Dec tape is even slower than you think,as core is swapped in and out for the OS overlays,
You where ‘high on the hog’ if your pdp-8 had 8K of core.
Real men use 7 track mag tape,Poor people like myself dream of using a 8 track.:slight_smile:
Mag tape has the advantage of not needing core memory,unlike a random access device.
Ben.
PS I had once a digital cassette, but it got lost during a move,

My freshman year high school in California had a pdp-8/e with dual DECtapes. My high school in Massachusetts did one better. It had a pdp-8/a with dual floppies. I think both machines had 8k words. Even with floppies I still avoided languages and applications that used overlays. OS/8 Basic was one of the offenders, so I used Fortran II and assembly language. I now own a pdp-8/a CPU board. What amazes me is how complicated it is given the relative simplicity of the instruction set. .

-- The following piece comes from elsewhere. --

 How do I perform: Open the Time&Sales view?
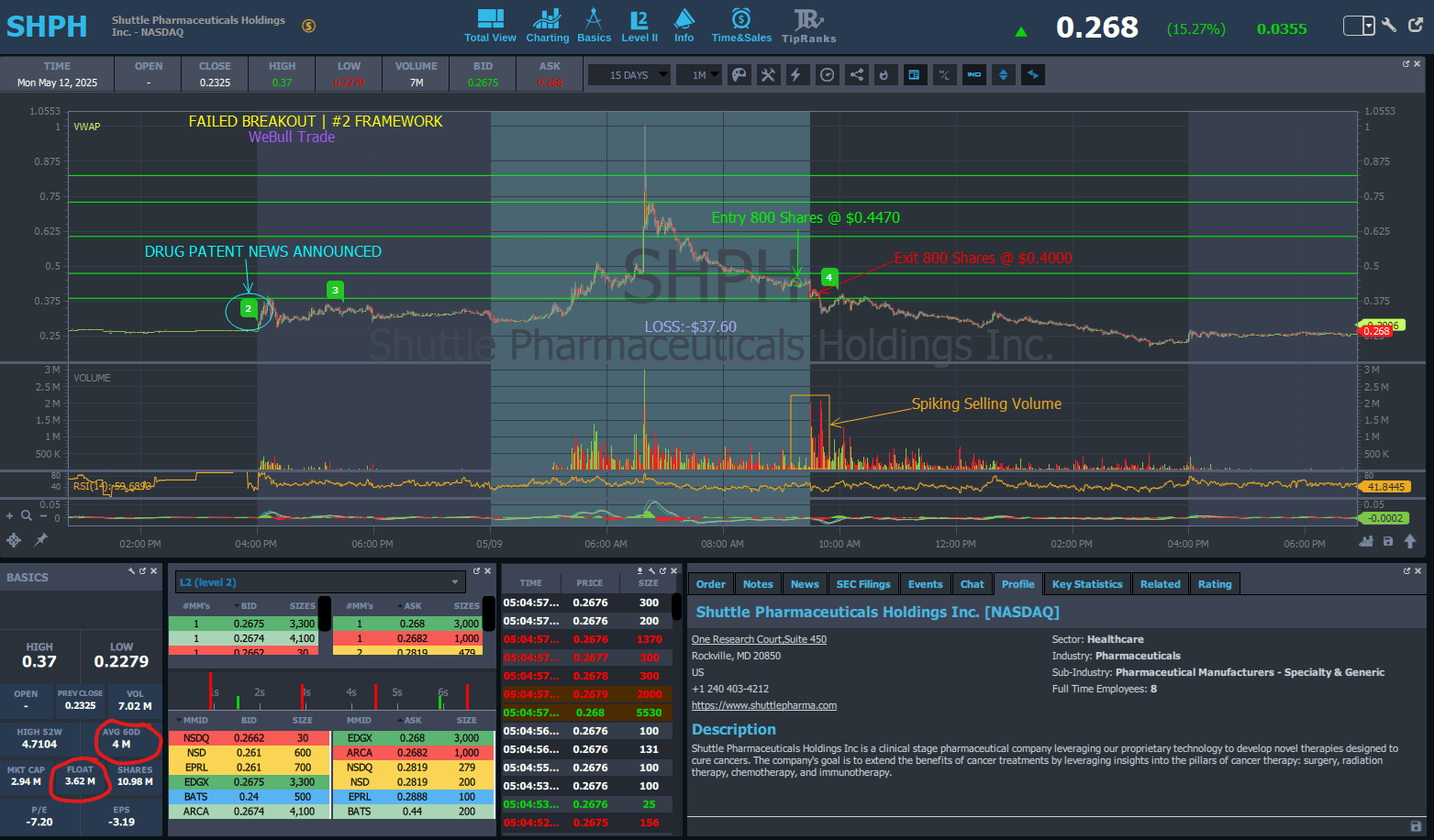click(x=741, y=26)
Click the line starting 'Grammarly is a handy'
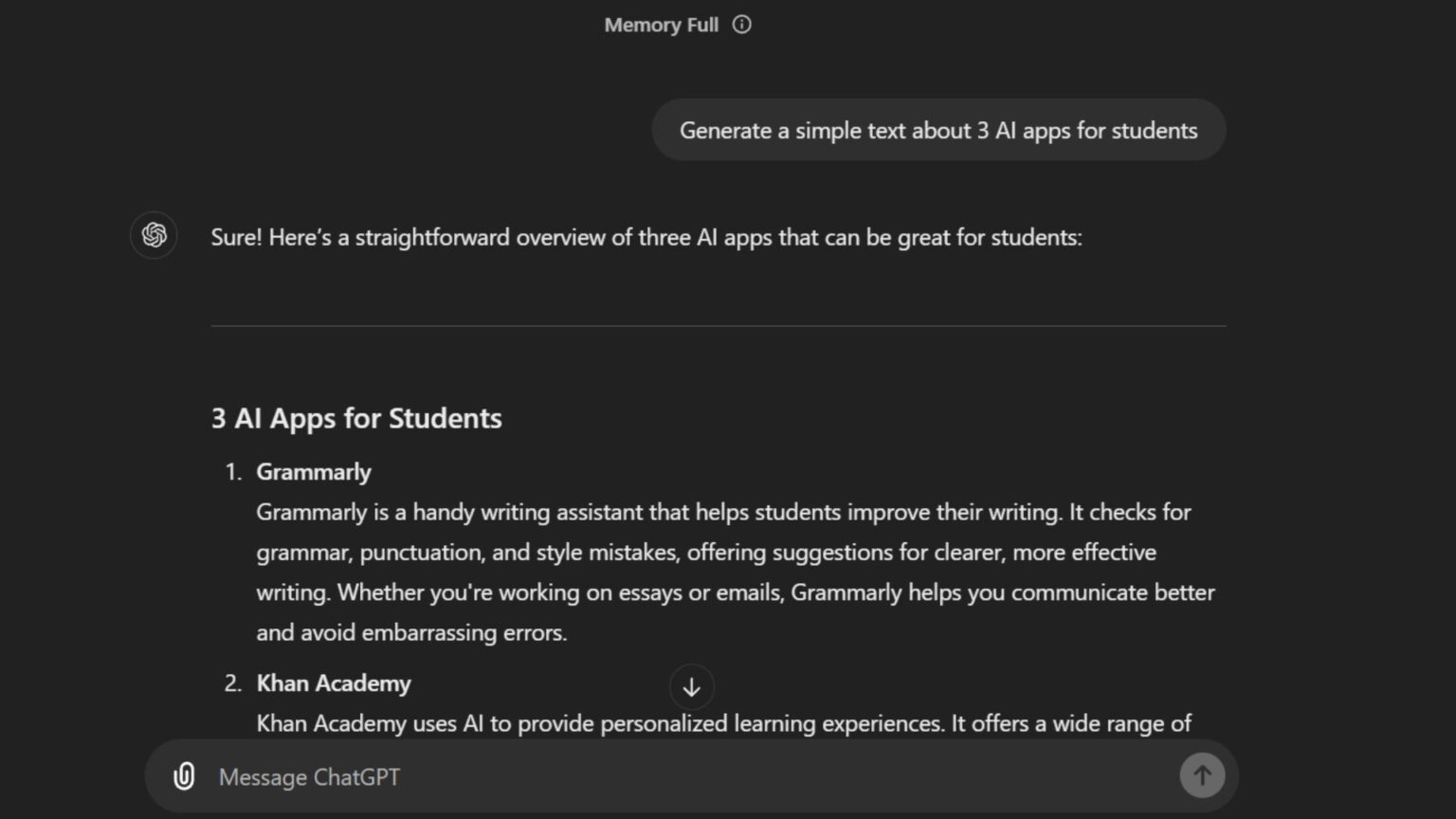Viewport: 1456px width, 819px height. pyautogui.click(x=723, y=512)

While the ALU is messy , ROM’s really cleaned up the decoding logic to get it all on one pcb.
After this point. you had the CMOS PDP-8. At this time I am not sure who sold more, the PDP-8 or the PDP-11. Some where I read that DEC never planned to do a PDP-8 chip, but spent all their
development on a PDP - 11 chip set. I toyed with a Spare Time Gizmos PDP-8, but decided I wanted something with 18 bits instead.
SBC6120

If anyone’s wanting to experience small 12-bit computer goodness, STG haven’t sold that kit for years. An open source version was made at RetroBrew Computers Forum which now seems to be sold in kit form by several vendors. There’s even a front panel PCD designed by Dave Runkle for maximum blinkenlights.

PDP-8 BASIC is very basic indeed: IF can only GOTO, variable names are at most [A-Z][0-9], error codes are terse, and END isn’t optional. The 6120 doesn’t support PDP-8 extended floating point, so Fortran is also strictly single-precision.

(I have a spare all-socketed SBC6120-RBC board that someone can have for postage from Canada if they want it. It likely needs reflow, as somewhere it has a continuity error. Sourcing the Harris HD1-6120 CPU and 6402 UART as well as the rest of the BOM is left to the reader.)

After discovering Bernhard Baehr’s excellent PDP-8 simulator for the Mac, I am rethinking my hardware “museum.” I own a DECmate (with floppy drives in need of new felt “head pincher” pads), an unassembled Spare Time Gizmos 6120 kit, and a modest, working Apple collection.

But nowadays, what is truly becoming an endangered species is the vintage source code of proprietary, obsolete software.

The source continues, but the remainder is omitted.